SM based localization using statistical approach
This thesis presents a localization technique for wireless sensor networks that precisely provides the location of the client, whose position is to be estimated, with acceptable error range. The basic principle involved is with increase in transmission distance between transmitter and receiver, the number of messages received at the receiver decreases. The building block of this technique is "Secure localization (SecLoc)" technique for wireless sensor networks.

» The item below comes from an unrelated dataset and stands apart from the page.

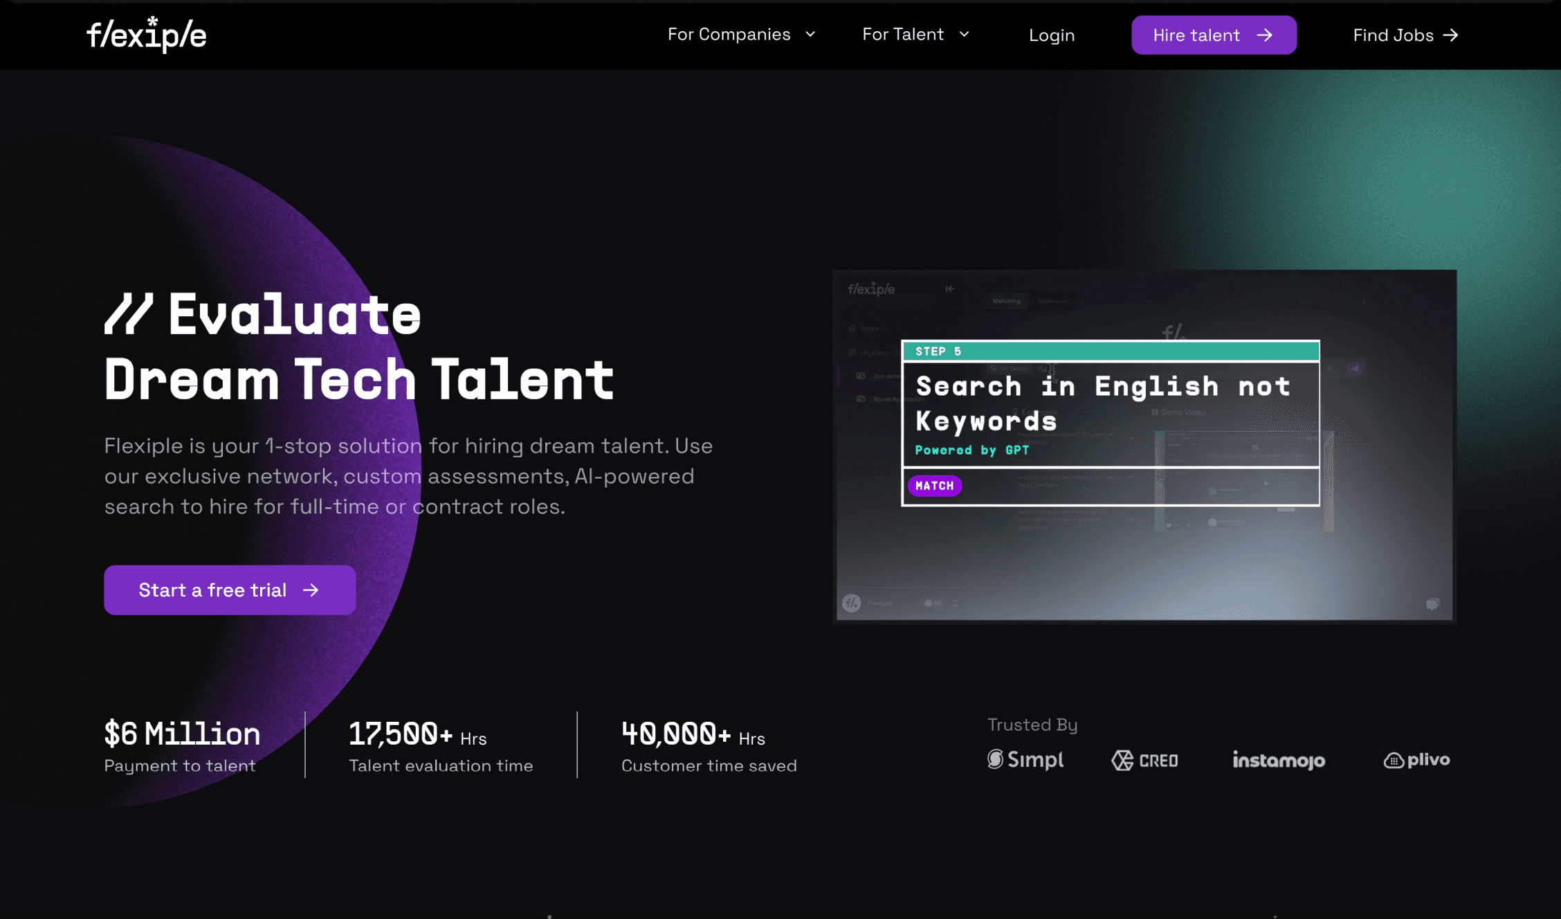Click the Flexiple logo in the header

pyautogui.click(x=146, y=35)
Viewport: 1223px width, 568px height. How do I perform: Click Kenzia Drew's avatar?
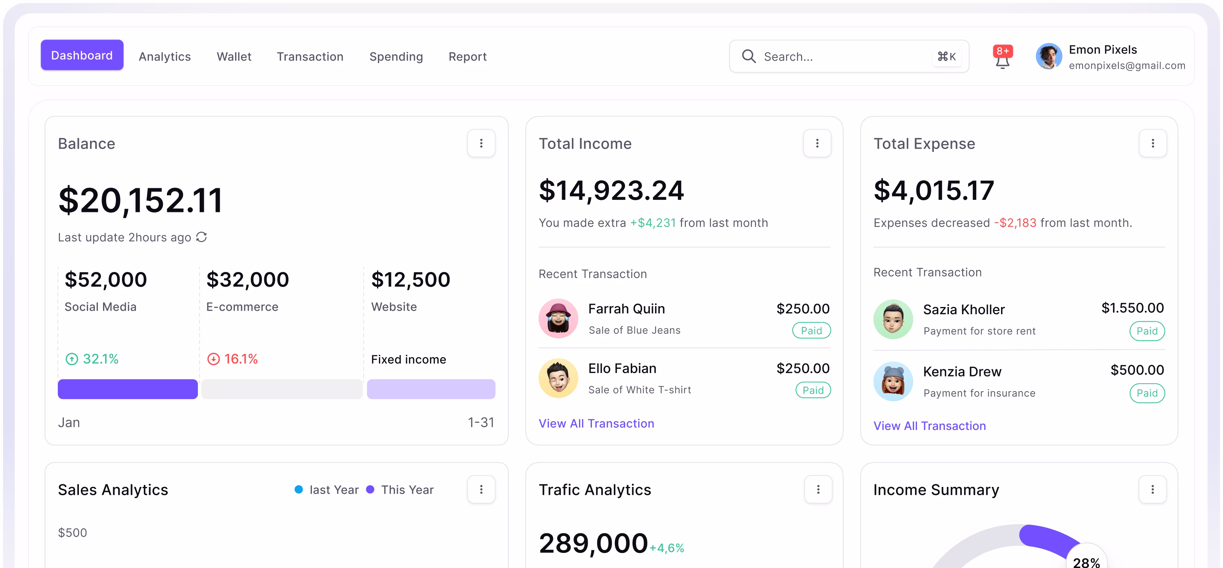(893, 381)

The hardware requirements for SecLoc include seven reference points (RPs), three secure messages transmitters and a localization controller. SecLoc works under ten different power levels. The first step of SecLoc is to determine two RPs that are closest to the client. This is done by finding the disparity/difference between the number of secure messages, transmitted at different power levels by the secure message transmitters, and received by each of the reference points and the client whose position is to be found out. The two reference points that have the least disparity in the number of secure messages from that of the client are selected and the client's location is estimated using these two reference point co-ordinates and their corresponding disparities from the client.
Our proposed technique, "SM based localization using statistical approach" incorporates the SecLoc system and deals with it's drawbacks, claimed by us, in a more sophisticated manner using statistical approaches discussed later.

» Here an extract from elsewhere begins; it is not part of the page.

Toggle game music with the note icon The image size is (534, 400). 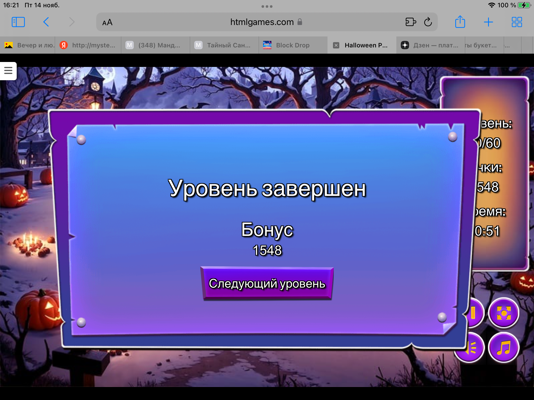[503, 348]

The results show that "SM based localization using statistical approach" outperformed SecLoc in the aspect of locating the client under contention. The error obtained for two particular locations of the client using SecLoc was in the range from 5.3 feet to 14.9 feet* while our SM based localization using statistical approach yielded an error ranging between 3.8 feet and 4.65 feet (77% of the time) for confidence limits of one sigma and 3.19 feet to 4.9 feet (77% of the time) for confidence limits of two sigma when the client is at position 73. For the client at position "63" our method produced an error between 3.2 feet and 4.3 feet (75% of the time) for the confidence interval of one sigma and 2.7 feet to 4.7 feet (75% of the time) for the confidence limits of two sigma. The hardware requirements are same as that of SecLoc. No additional hardware is required.